On Mon, May 26, 2025 at 5:04 PM <devel-request(a)lists.crash-utility.osci.io>
wrote:
 Date: Fri, 23 May 2025 05:23:40 +0000
 From: HAGIO KAZUHITO(萩尾 一仁) <k-hagio-ab(a)nec.com>
 Subject: [Crash-utility] Re: [PATCH] Fix the "ps -m" command shows
         wrong duration of RU task
 To: Tao Liu <ltao(a)redhat.com>, Ke Yin <kyin(a)redhat.com>
 Cc: "devel(a)lists.crash-utility.osci.io"

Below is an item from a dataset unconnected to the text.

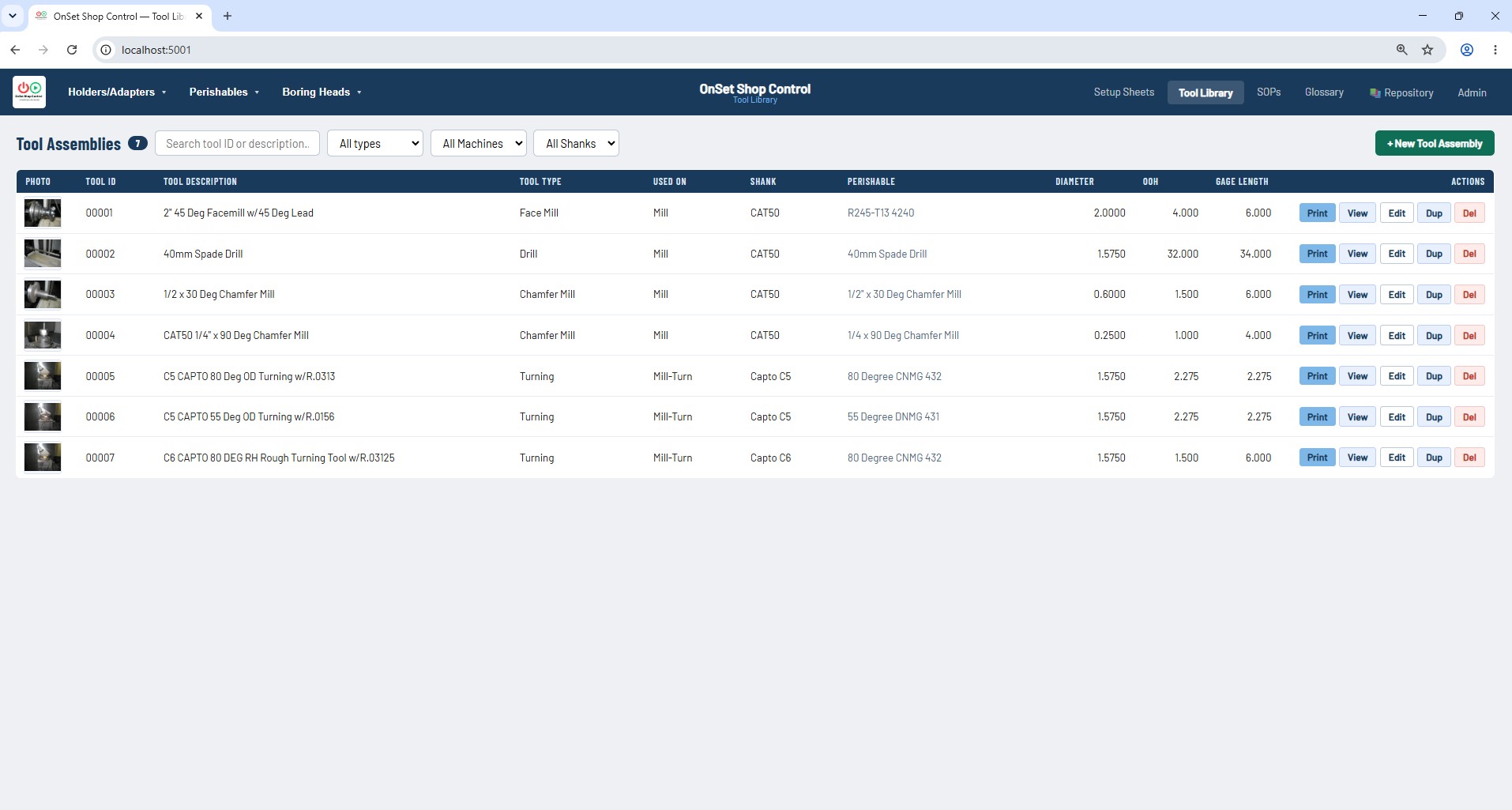Open a new browser tab
The height and width of the screenshot is (810, 1512).
pyautogui.click(x=228, y=16)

         <devel(a)lists.crash-utility.osci.io>
 Message-ID: <23c74e07-d439-422a-bbea-8b2bf49b38f1(a)nec.com>
 Content-Type: text/plain; charset="utf-8"
 Hi,
 On 2025/05/15 8:43, Tao Liu wrote:
 > Hi Ke Yin,
 >
 > On Wed, May 14, 2025 at 8:58 PM Ke Yin <kyin(a)redhat.com> wrote:
 >>
 >> Hi Tao Liu & Kazu,
 >>
 >> Thanks for replying and sharing your thoughts.
 >>
 >> After a quick review of crash tool code, I found:
 >>
 >> runq -m will call dump_on_rq_milliseconds() to print the amount
 >> of time that the active task on each cpu has been running,
 >> but only for the current running task.
 >>
 >> runq -d will call dump_on_rq_tasks() to print all tasks in the run queue
 >> and the task running on cpu without calling translate_nanoseconds().
 >>
 >> My preliminary idea is to combine these two functions and add a new
 >> parameter, for example -q, to print the tasks on each cpu that has
 >> been waiting in the run queue only. And as well as update doc of runq.
 >>
 >> In short:
 >> runq -q will call new_function which is the modified function based on
 dump_on_rq_tasks() (skip current + translate_nanoseconds).
 >>
 >> What do you think?
 I didn't know the "runq -d" option because it's a kind of debugging
 option and has no description in the help page.  Also it searches all
 tasks for ones that have on_rq = 1 and doesn't look very efficient
 (nr_tasks * nr_cpus).  so ideally, maybe a new function should be based
 on dump_runq() than based on dump_on_rq_tasks(), if possible..
 
Looks like getting a solution: adding a new option(E.g: runq -q) to achieve
this purpose? Or need more discussion? Any update?
Thanks
Lianbo
 Thanks,
 Kazu
 >
 > I'm OK with your idea in general. Please check if I understood
 > correctly, your implementation is like:
 > cmd_runq() {
 > ...
 >    if (-d option) {
 >      dump_on_rq_tasks(old path);
 >    } else if (-q option) {
 >      dump_on_rq_tasks(new path);
 >    }
 > }
 >
 > dump_on_rq_tasks(option)
 > {
 >    ...
 >    for (i = 0; i < RUNNING_TASKS(); i++, tc++) {
 >      if (old path) // Old path stay unchanged
 >        dump_task_runq_entry(tc, 0);
 >      else // New path will output your time duration
 >        your_new_function_with_translate_nanoseconds();
 >    }
 > }
 >
 > Thanks,
 > Tao Liu
 >
 >>
 >> Thanks
 >> Kenneth Yin
 >>
 >>
 >>
 >>
 >> On Mon, May 12, 2025 at 1:36 PM Tao Liu <ltao(a)redhat.com> wrote:
 >>>
 >>> Hi Kazu & Kenneth,
 >>>
 >>> Sorry for the late reply, and thanks for your fix and comments!
 >>>
 >>> On Thu, May 8, 2025 at 12:20 PM HAGIO KAZUHITO(萩尾 一仁)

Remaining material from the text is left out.